Scheduled for release in late June 2020, I’m grateful to NetGalley for giving me the opportunity to read this beautifully written, evocative story exploring loss and how we come to accept it before publication.
One of our characters is Yui, a radio broadcaster who lost her mother and daughter in the recent tsunami. She seems emotionally stuck in the aftermath, not sure how to move on from such a loss. Like so many dealing with such unexpected loss, the emotions are complex.
Alongside Yui we have other characters. They are brought together by the existence of Bella Gardia, a remote garden curated by an elderly man, in which there is a disused telephone box. When people speak into the phone they are given the opportunity to talk to their loved ones, to have another moment with those no longer there. Through this opportunity, they begin to come to terms with their grief.

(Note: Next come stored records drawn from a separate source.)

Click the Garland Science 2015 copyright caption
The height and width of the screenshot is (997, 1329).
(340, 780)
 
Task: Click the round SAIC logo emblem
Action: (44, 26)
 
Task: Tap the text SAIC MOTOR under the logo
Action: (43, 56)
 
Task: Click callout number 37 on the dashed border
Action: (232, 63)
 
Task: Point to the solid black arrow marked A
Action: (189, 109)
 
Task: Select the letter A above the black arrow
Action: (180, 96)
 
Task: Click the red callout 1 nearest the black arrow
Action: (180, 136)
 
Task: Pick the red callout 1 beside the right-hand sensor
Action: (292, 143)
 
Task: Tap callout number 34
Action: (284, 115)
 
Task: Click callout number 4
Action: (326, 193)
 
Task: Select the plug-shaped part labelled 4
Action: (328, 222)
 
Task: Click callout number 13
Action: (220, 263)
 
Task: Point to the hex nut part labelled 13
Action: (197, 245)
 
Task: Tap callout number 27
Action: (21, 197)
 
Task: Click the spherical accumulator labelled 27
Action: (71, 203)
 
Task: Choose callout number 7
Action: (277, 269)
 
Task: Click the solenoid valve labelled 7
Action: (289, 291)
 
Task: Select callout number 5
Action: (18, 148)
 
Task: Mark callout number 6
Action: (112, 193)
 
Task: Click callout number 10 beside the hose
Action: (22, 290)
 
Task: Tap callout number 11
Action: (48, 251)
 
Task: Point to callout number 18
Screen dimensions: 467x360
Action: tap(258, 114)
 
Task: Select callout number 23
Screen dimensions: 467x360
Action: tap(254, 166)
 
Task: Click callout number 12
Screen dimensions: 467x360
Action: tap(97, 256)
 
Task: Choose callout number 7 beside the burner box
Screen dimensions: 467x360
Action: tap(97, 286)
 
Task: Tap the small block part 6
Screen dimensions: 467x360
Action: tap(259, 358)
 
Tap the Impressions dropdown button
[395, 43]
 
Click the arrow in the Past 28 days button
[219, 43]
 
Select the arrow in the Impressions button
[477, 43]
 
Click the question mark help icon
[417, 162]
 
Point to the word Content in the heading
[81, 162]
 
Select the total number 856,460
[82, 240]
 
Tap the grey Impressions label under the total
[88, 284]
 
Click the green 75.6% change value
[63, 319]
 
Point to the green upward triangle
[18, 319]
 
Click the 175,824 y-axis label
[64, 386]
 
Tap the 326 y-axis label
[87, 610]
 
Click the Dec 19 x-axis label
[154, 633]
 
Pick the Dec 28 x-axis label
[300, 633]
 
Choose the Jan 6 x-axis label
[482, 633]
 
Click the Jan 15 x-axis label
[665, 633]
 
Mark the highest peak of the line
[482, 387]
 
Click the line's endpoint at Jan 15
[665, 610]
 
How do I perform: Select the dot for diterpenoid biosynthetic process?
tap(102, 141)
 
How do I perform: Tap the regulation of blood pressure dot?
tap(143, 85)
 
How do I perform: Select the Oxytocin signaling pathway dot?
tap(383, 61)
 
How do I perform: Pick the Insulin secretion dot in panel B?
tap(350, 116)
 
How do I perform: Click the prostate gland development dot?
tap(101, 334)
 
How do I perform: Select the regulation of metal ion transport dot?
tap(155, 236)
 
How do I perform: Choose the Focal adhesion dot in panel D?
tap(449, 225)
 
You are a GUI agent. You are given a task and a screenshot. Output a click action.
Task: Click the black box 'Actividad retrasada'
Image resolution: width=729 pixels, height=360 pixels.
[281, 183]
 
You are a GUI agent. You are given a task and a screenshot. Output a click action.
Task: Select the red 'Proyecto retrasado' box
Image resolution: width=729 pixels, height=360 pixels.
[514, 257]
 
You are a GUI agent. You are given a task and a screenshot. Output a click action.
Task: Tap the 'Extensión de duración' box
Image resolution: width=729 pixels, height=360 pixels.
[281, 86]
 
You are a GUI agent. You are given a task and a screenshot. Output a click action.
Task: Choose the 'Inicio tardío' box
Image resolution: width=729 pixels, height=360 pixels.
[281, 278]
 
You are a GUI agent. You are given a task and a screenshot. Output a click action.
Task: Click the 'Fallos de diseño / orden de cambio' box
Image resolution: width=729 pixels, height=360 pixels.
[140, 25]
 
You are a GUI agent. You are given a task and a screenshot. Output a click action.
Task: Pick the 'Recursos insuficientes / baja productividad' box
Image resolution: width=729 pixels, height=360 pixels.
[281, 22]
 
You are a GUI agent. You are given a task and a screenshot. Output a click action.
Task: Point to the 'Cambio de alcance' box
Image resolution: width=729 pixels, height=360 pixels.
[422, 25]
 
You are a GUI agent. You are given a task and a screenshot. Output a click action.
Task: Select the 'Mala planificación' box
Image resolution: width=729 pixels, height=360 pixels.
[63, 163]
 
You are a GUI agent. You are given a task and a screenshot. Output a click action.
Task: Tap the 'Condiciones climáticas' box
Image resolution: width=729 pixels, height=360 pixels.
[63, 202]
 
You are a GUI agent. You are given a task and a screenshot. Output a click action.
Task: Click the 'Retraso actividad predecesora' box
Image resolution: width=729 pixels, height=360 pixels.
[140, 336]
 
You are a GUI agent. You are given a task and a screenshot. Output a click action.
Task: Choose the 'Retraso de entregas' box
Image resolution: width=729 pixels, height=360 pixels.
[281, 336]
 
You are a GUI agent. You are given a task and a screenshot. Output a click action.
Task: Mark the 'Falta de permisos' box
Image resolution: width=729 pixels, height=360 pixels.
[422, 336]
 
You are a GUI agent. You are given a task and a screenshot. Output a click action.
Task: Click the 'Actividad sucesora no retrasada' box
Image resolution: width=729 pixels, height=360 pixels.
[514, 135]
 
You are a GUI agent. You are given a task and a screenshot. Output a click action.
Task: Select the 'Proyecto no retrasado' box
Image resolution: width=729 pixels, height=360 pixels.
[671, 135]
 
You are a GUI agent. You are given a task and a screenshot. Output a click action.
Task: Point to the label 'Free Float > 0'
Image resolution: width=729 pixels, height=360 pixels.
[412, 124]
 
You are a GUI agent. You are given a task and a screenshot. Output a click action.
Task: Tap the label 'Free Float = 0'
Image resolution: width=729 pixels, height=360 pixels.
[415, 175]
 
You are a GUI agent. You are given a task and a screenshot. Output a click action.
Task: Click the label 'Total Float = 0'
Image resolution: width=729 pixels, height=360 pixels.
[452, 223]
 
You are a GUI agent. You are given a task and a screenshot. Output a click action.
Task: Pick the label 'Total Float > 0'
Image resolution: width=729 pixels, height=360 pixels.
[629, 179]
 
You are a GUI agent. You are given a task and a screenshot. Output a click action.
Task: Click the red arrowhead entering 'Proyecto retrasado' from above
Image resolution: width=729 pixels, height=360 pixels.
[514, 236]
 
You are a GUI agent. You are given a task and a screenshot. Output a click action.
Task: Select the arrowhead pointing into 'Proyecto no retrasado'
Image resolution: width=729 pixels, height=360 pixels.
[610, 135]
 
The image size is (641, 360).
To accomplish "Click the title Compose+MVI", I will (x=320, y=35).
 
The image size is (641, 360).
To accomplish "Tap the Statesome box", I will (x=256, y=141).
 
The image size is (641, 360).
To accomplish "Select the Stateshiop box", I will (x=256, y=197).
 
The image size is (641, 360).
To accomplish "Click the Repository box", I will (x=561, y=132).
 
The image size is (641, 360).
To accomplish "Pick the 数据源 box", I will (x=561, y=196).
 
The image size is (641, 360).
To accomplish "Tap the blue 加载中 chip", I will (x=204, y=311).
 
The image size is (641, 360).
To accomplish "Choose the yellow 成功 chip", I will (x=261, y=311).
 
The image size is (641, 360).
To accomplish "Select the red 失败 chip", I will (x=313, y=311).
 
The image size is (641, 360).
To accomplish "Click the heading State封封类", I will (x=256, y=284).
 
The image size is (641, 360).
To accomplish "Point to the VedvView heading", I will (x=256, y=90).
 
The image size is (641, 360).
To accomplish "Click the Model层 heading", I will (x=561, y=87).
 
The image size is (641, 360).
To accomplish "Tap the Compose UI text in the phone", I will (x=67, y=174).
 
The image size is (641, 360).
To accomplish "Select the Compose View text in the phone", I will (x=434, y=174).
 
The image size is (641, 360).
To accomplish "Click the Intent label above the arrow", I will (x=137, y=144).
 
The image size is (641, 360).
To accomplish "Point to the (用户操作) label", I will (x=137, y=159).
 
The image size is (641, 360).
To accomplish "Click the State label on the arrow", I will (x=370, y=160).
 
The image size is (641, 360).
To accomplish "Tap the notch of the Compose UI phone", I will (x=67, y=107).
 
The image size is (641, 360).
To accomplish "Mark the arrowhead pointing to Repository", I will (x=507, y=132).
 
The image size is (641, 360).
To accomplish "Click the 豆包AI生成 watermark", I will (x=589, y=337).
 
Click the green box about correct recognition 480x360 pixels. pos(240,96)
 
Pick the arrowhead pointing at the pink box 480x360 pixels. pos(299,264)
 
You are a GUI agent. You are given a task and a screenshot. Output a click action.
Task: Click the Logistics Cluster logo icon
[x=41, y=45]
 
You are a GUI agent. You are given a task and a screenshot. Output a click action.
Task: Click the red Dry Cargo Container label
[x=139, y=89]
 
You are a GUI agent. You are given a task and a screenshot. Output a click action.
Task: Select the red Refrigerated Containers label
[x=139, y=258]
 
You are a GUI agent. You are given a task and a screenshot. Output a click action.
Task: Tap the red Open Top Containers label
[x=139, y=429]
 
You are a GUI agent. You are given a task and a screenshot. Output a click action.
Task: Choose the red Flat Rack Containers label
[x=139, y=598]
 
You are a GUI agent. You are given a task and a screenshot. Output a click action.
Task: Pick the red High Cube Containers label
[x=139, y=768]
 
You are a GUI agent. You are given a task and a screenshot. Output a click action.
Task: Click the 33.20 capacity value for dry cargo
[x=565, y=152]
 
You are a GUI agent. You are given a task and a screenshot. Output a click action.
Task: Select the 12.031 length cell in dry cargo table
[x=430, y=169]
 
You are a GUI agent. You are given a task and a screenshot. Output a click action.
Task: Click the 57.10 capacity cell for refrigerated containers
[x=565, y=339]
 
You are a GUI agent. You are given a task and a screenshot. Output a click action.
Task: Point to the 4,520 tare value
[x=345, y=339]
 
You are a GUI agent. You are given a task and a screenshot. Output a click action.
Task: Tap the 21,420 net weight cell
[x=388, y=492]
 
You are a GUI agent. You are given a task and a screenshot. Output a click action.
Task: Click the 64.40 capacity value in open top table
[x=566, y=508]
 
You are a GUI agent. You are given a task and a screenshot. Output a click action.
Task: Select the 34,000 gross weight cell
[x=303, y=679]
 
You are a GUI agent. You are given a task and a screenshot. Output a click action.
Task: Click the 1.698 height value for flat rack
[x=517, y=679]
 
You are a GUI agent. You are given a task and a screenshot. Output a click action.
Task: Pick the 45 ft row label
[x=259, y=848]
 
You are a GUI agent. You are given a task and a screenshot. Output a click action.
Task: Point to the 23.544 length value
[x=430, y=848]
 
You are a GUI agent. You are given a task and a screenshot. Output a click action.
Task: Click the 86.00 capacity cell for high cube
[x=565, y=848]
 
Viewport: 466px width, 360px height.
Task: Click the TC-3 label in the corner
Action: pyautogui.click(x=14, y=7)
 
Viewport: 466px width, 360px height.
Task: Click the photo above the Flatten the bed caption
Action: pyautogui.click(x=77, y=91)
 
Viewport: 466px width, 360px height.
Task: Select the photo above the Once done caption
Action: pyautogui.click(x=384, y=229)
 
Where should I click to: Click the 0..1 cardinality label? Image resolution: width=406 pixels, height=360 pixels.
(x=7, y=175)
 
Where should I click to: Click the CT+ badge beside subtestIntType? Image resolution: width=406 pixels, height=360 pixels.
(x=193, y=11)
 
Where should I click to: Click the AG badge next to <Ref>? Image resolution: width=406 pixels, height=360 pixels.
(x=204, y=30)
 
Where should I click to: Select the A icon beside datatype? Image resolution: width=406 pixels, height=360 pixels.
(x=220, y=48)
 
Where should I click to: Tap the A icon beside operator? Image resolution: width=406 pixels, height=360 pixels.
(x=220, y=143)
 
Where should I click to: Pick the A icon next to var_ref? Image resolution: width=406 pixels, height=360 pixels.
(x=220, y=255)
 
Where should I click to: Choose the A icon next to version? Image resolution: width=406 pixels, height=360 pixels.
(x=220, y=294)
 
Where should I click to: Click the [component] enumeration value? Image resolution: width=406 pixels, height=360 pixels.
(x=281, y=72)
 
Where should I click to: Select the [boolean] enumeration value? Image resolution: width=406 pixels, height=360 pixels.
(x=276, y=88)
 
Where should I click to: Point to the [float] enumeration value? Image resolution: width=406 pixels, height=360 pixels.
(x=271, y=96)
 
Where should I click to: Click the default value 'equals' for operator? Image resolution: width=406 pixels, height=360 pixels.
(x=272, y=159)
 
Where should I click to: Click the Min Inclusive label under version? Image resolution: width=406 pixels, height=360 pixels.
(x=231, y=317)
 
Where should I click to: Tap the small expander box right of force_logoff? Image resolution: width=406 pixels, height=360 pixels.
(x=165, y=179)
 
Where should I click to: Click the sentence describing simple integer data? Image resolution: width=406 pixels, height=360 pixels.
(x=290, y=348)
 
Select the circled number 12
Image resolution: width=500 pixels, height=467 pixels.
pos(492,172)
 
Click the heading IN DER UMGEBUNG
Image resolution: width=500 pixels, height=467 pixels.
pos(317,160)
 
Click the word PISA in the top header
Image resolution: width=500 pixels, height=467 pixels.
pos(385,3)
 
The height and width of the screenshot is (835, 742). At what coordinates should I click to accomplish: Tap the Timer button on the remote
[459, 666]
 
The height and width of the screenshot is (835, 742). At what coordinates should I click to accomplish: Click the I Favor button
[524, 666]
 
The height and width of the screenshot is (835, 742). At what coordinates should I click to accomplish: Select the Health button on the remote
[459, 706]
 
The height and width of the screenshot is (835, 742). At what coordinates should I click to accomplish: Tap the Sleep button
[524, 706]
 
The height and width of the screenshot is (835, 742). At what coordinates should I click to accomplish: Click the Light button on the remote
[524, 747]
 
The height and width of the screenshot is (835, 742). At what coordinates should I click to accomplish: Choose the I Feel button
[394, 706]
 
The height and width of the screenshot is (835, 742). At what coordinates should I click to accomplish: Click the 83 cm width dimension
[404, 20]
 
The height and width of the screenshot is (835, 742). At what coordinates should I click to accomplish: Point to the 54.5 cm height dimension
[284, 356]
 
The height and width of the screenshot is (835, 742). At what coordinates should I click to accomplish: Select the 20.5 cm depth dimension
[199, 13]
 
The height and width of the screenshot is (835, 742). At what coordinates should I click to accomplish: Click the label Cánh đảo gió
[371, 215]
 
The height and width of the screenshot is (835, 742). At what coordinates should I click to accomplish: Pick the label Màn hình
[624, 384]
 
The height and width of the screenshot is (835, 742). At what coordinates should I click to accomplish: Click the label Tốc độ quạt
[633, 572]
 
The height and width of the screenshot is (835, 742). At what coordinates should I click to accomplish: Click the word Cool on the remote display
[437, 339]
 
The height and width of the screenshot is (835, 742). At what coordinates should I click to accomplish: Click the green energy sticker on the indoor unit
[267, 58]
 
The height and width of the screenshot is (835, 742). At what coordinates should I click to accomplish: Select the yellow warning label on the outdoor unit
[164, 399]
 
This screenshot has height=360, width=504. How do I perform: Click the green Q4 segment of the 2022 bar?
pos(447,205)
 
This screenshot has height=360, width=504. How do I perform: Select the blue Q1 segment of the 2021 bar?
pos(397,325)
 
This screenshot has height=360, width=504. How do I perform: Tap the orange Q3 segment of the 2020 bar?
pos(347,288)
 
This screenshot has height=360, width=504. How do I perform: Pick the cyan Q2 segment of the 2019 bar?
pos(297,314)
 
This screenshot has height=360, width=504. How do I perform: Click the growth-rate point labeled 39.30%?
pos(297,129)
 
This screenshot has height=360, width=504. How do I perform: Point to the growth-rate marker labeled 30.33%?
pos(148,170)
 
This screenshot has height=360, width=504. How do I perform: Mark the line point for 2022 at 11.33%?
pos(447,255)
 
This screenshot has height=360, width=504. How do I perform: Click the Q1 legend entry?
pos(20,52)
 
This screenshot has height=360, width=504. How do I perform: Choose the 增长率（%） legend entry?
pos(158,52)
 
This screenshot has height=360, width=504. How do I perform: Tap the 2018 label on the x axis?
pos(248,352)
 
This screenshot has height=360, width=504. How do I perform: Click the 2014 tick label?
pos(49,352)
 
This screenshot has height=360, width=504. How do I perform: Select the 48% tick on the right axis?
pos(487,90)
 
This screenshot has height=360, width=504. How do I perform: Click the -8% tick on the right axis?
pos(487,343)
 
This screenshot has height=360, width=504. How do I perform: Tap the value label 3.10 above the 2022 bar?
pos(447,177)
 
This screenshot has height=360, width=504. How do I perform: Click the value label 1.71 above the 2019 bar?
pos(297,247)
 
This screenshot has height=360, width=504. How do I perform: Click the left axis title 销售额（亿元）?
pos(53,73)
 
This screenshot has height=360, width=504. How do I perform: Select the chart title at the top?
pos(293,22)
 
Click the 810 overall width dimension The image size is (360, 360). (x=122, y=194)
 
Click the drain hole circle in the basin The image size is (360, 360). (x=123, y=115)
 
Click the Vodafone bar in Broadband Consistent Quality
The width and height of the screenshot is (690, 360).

When Yui travels there she finds she does not need to speak into the receiver. For her, the process of visiting the garden and hearing the stories of others is enough. One of the people she meets is Takeshi, a man mourning the death of his wife and trying to work out how to help his daughter who has stopped speaking.
What follows is the tentative blossoming of a new relationship. It ends on a beautifully hopeful note, yet there’s a wistful tone to this that I think will remain with readers. I loved the fact that after reading the story I learned it is based on a real place, and right now that seems a lovely thing to be able to hold onto.